--- Start SUPPLIED TEXT ---
Oh, and I do not eat squirrel kabob. We here pretty much skin whatever we shoot and kill out in the back yard or woods. But, there is a rest. in the area that serves kangaroo; alligators and things like that if you're interested. On 125 in Plaistow/Kingston area....it was the Pond View, now I think it's called Rick's. Please let me know how it is.
And, thank you for answering My question.

"In addition to Kill's skillfully and delightfully worded response......"
Skillfully and delightful worded response? Yeh, must have taken him alot of time. He sure got his point across.


----------



## kwflatbed (Dec 29, 2004)

Smart assed replies from a NOOB are not needed or appreciated here,
take this as a warning.


----------



## justanotherparatrooper (Aug 27, 2006)

Actually squirrel is quite tasty in a stew 
I'll have to try Kabobs though.


----------



## Killjoy (Jun 23, 2003)

> IF an Officer were too pull me over and noticed a Print through My "Eskimo parka" ( I do not know how, maybe he has a "crystal ball"? OR Maybe he wasn't wearing a hat when he approached My vehicle which gave him more of a view?)


Or maybe as a trained, professional police officer he notices more than the average citizen, or didn't they teach you that in one of your many, many firearms classes.

Kid, quite frankly, I crap bigger than you, and I've forgotten more about firearms and firearms carry then you'll ever know. If you want to be a snide little punk, who can't take a little ribbing, then don't let the door hit on the ass on your way out.


----------



## justanotherparatrooper (Aug 27, 2006)
--- End SUPPLIED TEXT ---
▶ SET PROBLEM 1
Retype the forum thread from "Skillfully and delightful worded" up to and including "as a warning.".
▶ SET PROBLEM 2
In the forum thread, what was the restaurant on Route 125 in the Plaistow/Kingston area called before its current name?
▶ SET PROBLEM 3
Could you continue the forum thread about carrying firearms from the point where it stops?
The listing is drawn from a different source than the forum thread.
--- Start DATA LINES ---
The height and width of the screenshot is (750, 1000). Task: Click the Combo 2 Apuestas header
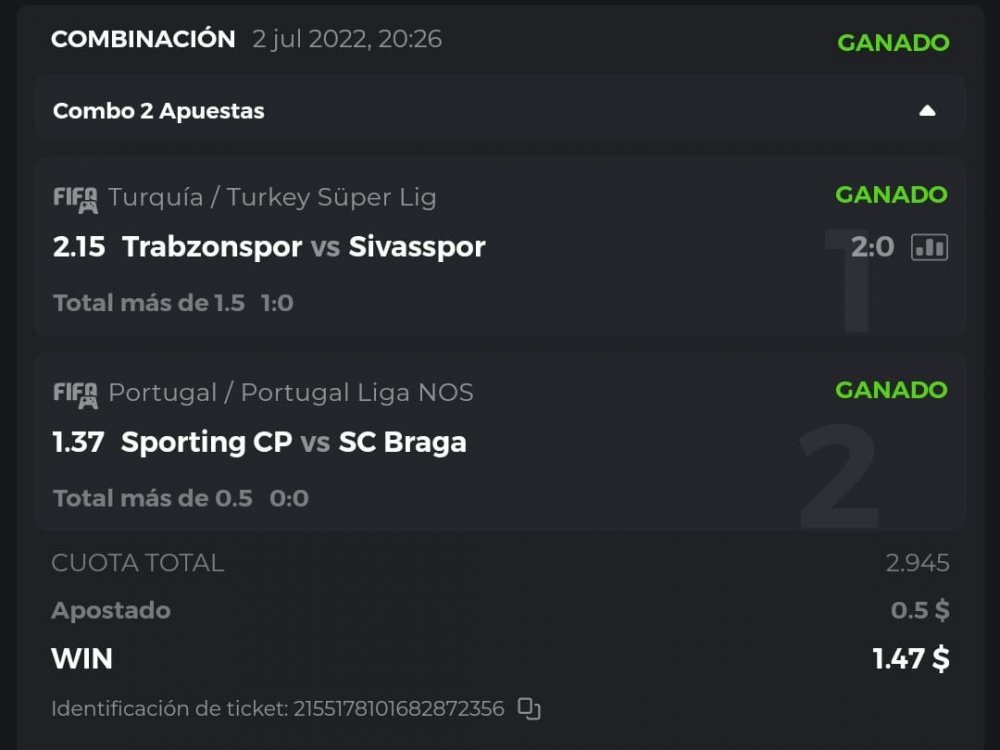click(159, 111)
--- End DATA LINES ---
--- Start DATA LINES ---
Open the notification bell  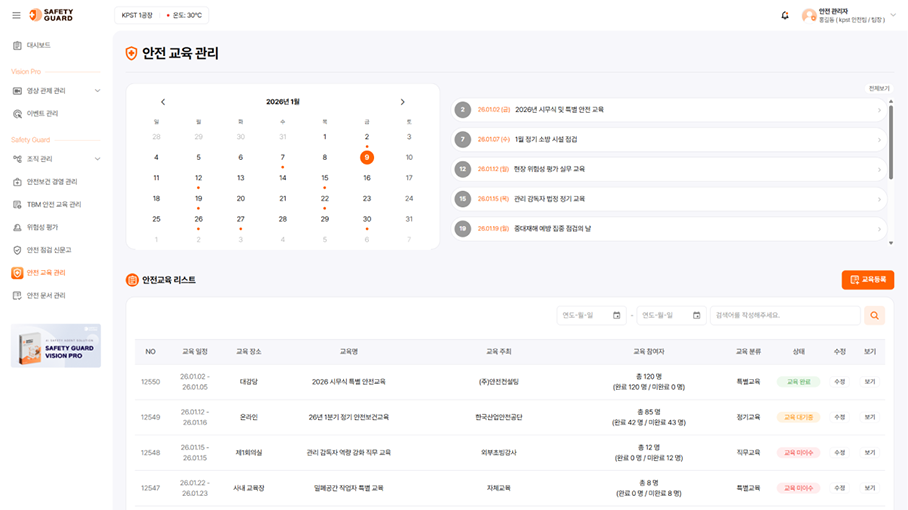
--- End DATA LINES ---
▶ FINAL ANSWER 1
Skillfully and delightful worded response? Yeh, must have taken him alot of time. He sure got his point across.


----------



## kwflatbed (Dec 29, 2004)

Smart assed replies from a NOOB are not needed or appreciated here,
take this as a warning.

▶ FINAL ANSWER 2
The Pond View.

▶ FINAL ANSWER 3
Heres what not to use to carry cause anyoneof us can pick em out a mile away. Fanny packs( theyre gay anyways), Banana Republic (or copies of) photo journalist vest(if youre not toting a monster Nikon Camera with it I assume youre packin). Just as important as your pistol and much more likely to be needed is your ID and LTC permit


----------



## mikey742 (Mar 4, 2005)

Here is an idea don't wear tight ass clothing and you won't have a problem


----------



## stu (Feb 16, 2009)

Killjoy said:


> Or maybe as a trained, professional police officer he notices more than the average citizen, or didn't they teach you that in one of your many, many firearms classes.
> 
> Kid, quite frankly, I crap bigger than you, and I've forgotten more about firearms and firearms carry then you'll ever know. If you want to be a snide little punk, who can't take a little ribbing, then don't let the door hit on the ass on your way out.


Actually, it was a MA. Trooper NRA instructor who did tell the class about how a trained profesional police officer notices more than the average citizen when it comes down to spotting a firearm through an eskimo parka. You mean He was serious?! Professionally trained not to see which state I'm from when it's right there in the profile and someone else had to point it out. I can take ALL the "ribbing" You can give. What's wrong with me asking questions on here to educate myself without all the "snide" remarks You all are giving me? Seems to me that SOME of You cannot take the "ribbing". And you're supposed to represent MA. officers?! I took several classes/course and said, "I'm no expert at all" (which I'm sure All you trained professional officers did read that part/some of you I guessed missed it).This is why I continue to train, and read anything that can educate me. Out of everyone on here who responded to My question there was only one person who actually answered the question and I Thank you.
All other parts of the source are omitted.